### Selected excerpt
BEGIN

Inflation Watch
- UK labour market conditions continue to ease.
- Financial markets will be guided today by the US February CPI print. Risks to USD and Treasury yields are asymmetric to the upside.
- JPY was volatile overnight on cautious comments by BOJ Governor Kazuo Ueda.
USD is consolidating above recent lows and 10-year Treasury yields are holding around 4.10%. Today’s US February CPI print (12:30pm London) will help determine whether January’s high inflation reading was noise or a sign that progress on inflation may be stalling.
The Cleveland Fed’s inflation “Nowcasts” model and consensus estimate headline and core CPI to increase by 0.4% m/m and 0.3% m/m, respectively. On a year-over-year basis, the model and consensus project headline inflation to remain at 3.1% for a second consecutive month and core inflation to slow to a 34-month low of 3.7% in February.
In our view, risks to USD and Treasury yields are asymmetric to the upside. Cooler than expected inflation will reinforce the case for a Fed funds rate cut in June, which is virtually fully priced-in, so market reaction should be relatively contained. However, a bigger than expected rise in CPI can trigger an upward adjustment to Fed funds futures in favour of a firmer USD and Treasury yields.
GBP fell slightly against most major currencies following softer than expected UK labour market data. The unemployment rate unexpectedly ticked up 0.1pts to 3.9% in January (consensus: 3.8%) but remains below the Bank of England’s (BOE) medium-term equilibrium level of around 4½%. Total estimated vacancies fell further in February, although they remained 107,000 above their pre-coronavirus January to March 2020 levels. Total and private sector annual average weekly earnings (excluding bonuses) growth both eased to 6.1% in January (consensus: 6.2%) from 6.2% the previous month. Leading indicators point to further growth slowdown in wages and the BOE estimates annual private sector regular earnings growth of 5.7% over Q1.
Bottom line: UK labour market conditions continue to ease to some degree and support the case for looser policy settings from Q3. The UK OIS curve implies almost 75 bp of BOE policy rate cuts in 2024 starting in August. We see more upside for GBP versus EUR because the UK growth outlook is more encouraging than the Eurozone’s. BOE Governor Andrew Bailey takes part in a panel discussion later today (4:00pm London).

END

### What you need to do
1. Could you render this sentence from the Inflation Watch text in Spanish: "USD is consolidating above recent lows and 10-year Treasury yields are holding around 4.10%."
2. Can you repeat the Inflation Watch text between "Inflation Watch" and "Governor Kazuo Ueda.", inclusive, substituting "the yen" for "JPY"?
None of the lines after this point is needed.

### Data segment
BEGIN

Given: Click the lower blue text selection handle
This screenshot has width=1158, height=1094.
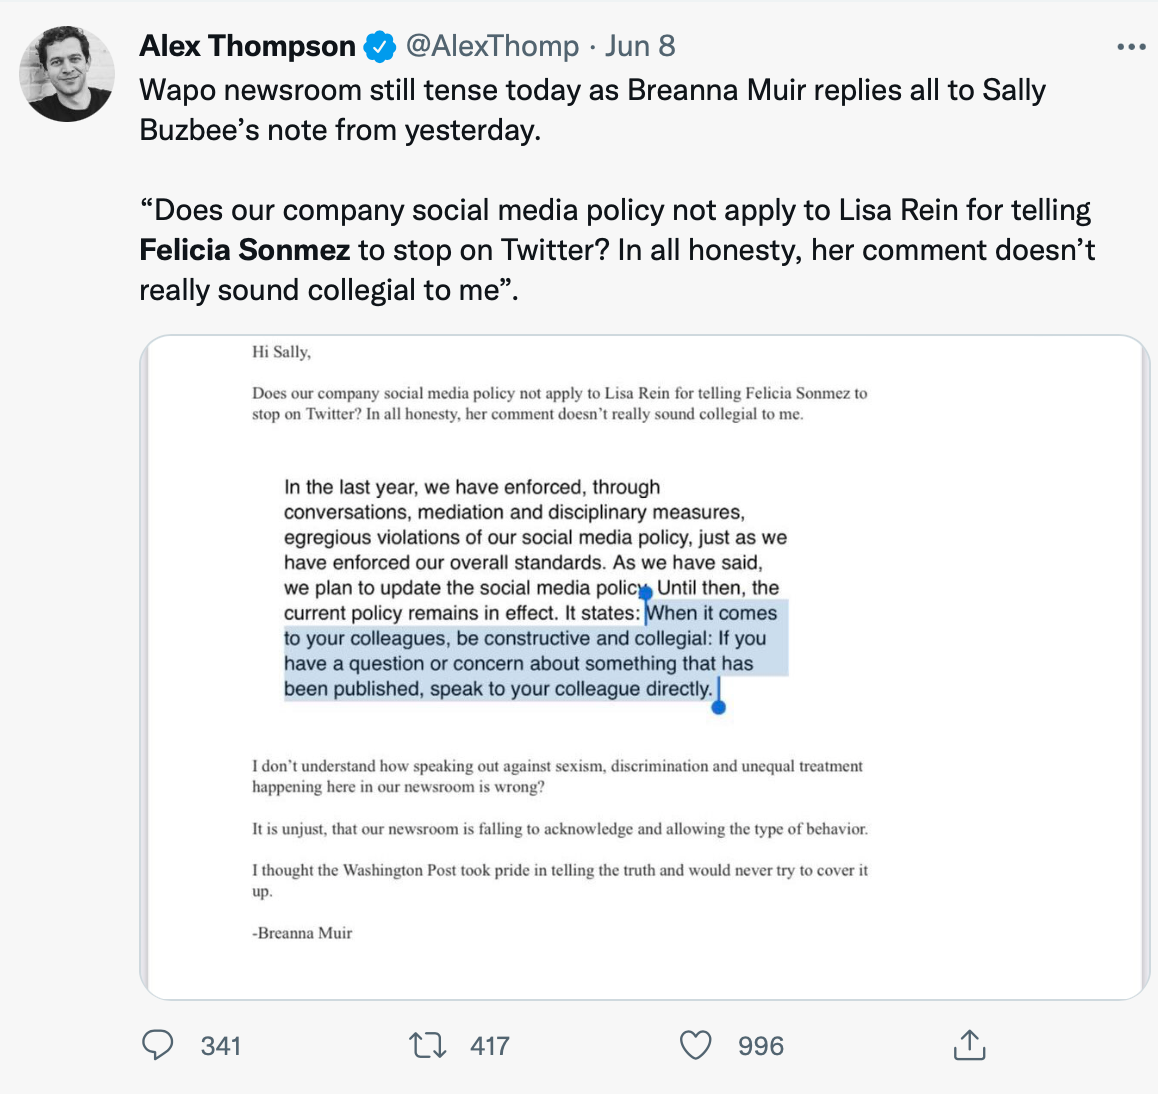Looking at the screenshot, I should (718, 707).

END

### Responses to the tasks
1. El USD se está consolidando por encima de sus mínimos recientes y los rendimientos de los bonos del Tesoro a 10 años se mantienen en torno al 4,10 %.

2.
Inflation Watch
- UK labour market conditions continue to ease.
- Financial markets will be guided today by the US February CPI print. Risks to USD and Treasury yields are asymmetric to the upside.
- the yen was volatile overnight on cautious comments by BOJ Governor Kazuo Ueda.